Après des mois d’échanges intenses, il appose sa signature, le 18 mars 1962, sur les accords mettant fin à 132 ans de colonisation. Le retour à la paix est néanmoins chaotique. L’Organisation armée secrète (OAS) refuse d’accepter les accords et multiplie les attentats sanglants à Alger. Krim est le premier chef historique à revenir en Algérie, le 11 juin 1962, pour tenter de calmer les violences. Il rencontre rapidement le leader de l’OAS, Jean-Jacques Susini, afin de prévenir un bain de sang. L’indépendance acquise, Krim Belkacem voit son rêve d’une Algérie libre se muer en cauchemar politique.
En désaccord avec la dérive autoritaire du nouveau régime, il entre en opposition avec Ahmed Ben Bella, puis avec Houari Boumediène après le coup d’Etat du 19 juin 1965. Contraint à l’exil, il fonde le Mouvement pour la défense de la Révolution algérienne (Mdra) en 1967. Le régime, désormais consolidé, ne tarde pas à réagir. La «cour révolutionnaire» d’Oran le condamne à mort par contumace, l’accusant de comploter contre l’Etat dans une parodie de procès.
Krim reste néanmoins actif depuis l’étranger, animant un réseau d’opposants. L’un de ses compagnons d’infortune, arrêté en Algérie aurait - selon une dépêche de l’APS publiée suite au procès - «regretté d’avoir suivi un homme comme Belkacem Krim, qui a déjà trahi son pays». Le 18 octobre 1970, Krim Belkacem est retrouvé mort, étranglé dans une chambre d’hôtel à Francfort.
La thèse d’un assassinat commandité par les services secrets algériens ne tarde pas à s’imposer.
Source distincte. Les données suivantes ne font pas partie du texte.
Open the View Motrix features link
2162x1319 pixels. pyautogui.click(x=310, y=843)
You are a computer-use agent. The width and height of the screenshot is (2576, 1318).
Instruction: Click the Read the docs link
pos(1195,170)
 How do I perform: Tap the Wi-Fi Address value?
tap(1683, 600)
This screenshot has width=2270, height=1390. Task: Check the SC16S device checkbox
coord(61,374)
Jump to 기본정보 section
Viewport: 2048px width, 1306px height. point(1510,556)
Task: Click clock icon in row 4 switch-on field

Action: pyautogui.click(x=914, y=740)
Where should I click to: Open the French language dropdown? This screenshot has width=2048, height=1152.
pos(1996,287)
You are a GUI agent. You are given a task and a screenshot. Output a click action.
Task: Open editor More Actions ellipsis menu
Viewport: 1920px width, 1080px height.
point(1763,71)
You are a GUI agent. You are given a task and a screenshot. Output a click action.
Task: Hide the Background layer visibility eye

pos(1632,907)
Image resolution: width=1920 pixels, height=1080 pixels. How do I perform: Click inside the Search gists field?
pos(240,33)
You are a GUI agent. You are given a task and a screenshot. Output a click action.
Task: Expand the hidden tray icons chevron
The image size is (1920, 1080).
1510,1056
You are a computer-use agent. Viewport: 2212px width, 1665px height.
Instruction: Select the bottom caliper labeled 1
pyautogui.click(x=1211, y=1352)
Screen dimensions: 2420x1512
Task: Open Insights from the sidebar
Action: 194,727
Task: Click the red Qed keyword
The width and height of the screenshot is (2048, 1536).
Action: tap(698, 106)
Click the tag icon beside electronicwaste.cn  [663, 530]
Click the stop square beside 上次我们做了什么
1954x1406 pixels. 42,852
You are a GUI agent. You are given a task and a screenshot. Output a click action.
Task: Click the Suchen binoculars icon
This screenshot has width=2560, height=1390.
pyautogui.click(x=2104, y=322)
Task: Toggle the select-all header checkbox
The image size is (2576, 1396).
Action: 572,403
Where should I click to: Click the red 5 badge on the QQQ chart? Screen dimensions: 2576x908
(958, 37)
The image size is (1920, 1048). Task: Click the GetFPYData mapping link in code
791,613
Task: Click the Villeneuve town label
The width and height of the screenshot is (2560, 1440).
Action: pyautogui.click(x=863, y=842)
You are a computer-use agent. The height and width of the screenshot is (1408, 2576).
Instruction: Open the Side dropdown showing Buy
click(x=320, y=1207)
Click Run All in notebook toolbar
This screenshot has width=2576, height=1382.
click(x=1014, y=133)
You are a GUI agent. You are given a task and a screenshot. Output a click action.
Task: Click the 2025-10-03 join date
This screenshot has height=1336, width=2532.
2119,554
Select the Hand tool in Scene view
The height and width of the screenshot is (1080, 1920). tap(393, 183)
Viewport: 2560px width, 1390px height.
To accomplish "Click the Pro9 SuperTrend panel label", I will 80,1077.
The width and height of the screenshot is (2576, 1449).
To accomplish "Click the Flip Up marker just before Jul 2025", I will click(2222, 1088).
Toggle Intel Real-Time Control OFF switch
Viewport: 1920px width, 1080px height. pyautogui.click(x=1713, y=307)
L’homme, qui avait signé les accords d’Evian, garantissant la fin du colonialisme, est ainsi éliminé dans l’ombre, victime des luttes fratricides du pouvoir post-indépendance. Krim Belkacem incarne le double visage de la Révolution algérienne, à la fois glorieux et tragique, celui d’une lutte héroïque et d’une indépendance inachevée.